Two approaches have been proposed in statistical and machine
learning communities in order to address the problem of uncovering
clusters with complex structure. One approach relies on the development
of clustering criteria that are able to accommodate increasingly complex
characteristics of the data. The other approach is based on
simplification of structure of data by mapping it to a different feature
space via a non-linear function and then clustering in the new space.
This dissertation covers three related studies: development of a novel
multi-dimensional clustering method, development of non-linear mapping
functions that leverage higher-order co-occurrences between features in
boolean data, and applications of these mapping functions for improving
the performance of clustering methods. In particular, we treat
clustering as a combinatorial optimization problem of finding a
partition of the data so as to minimize a certain criterion. We develop
a novel multi-dimensional clustering method based on a
statistically-motivated criterion proposed by J. Neyman for stratified
sampling from one-dimensional data. We show that this criterion is more
reflective of the underlying data structure than the seemingly similar
K-means criterion when second order variability is not homogeneous
between constituent subgroups. Furthermore, experimental results
demonstrate that generalization of the Neyman's criterion to
multi-dimensional spaces and development of the associated clustering
algorithm allow for statistically efficient estimation of the grand mean
vector of a population.
In the framework of the mapping-based approach to discovering complex
cluster structures, we introduced a novel adaptive non-linear data
transformation termed Unsupervised Second Order Transformation (USOT).

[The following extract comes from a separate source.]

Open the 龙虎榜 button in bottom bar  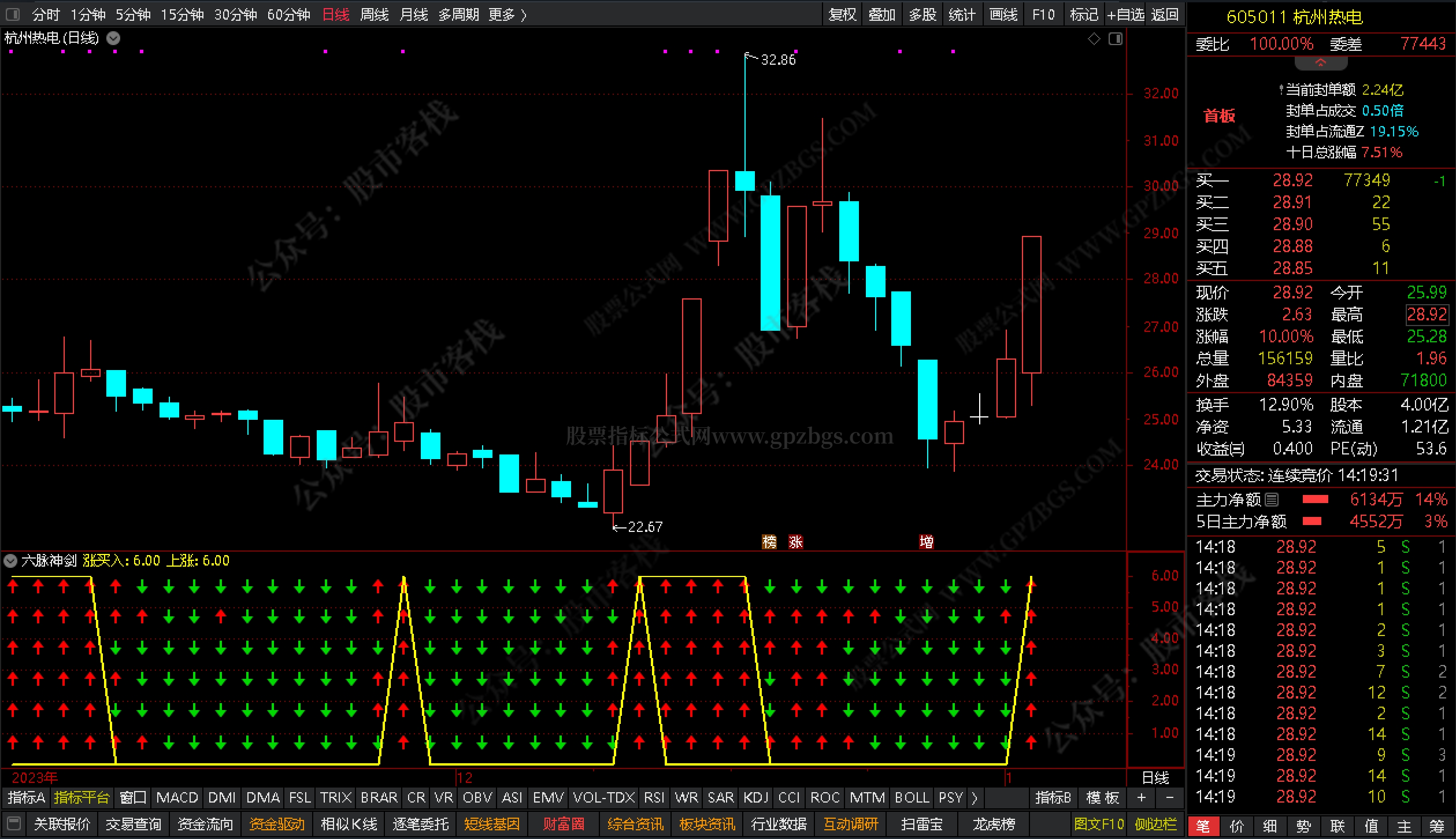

The novelties behind USOT are (a) that it leverages in a unsupervised
manner, higher-order co-occurrences between features in boolean data,
and (b) that it considers each feature in the context of probabilistic
relationships with other features. In addition, USOT has two desirable
properties. USOT adaptively selects features that would influence the
mapping of a given feature, and preserves the interpretability of
dimensions of the transformed space. Experimental results on text
corpora and financial time series demonstrate that by leveraging
higher-order co-occurrences between features, clustering methods
achieved statistically significant improvements in USOT space over the
original boolean space.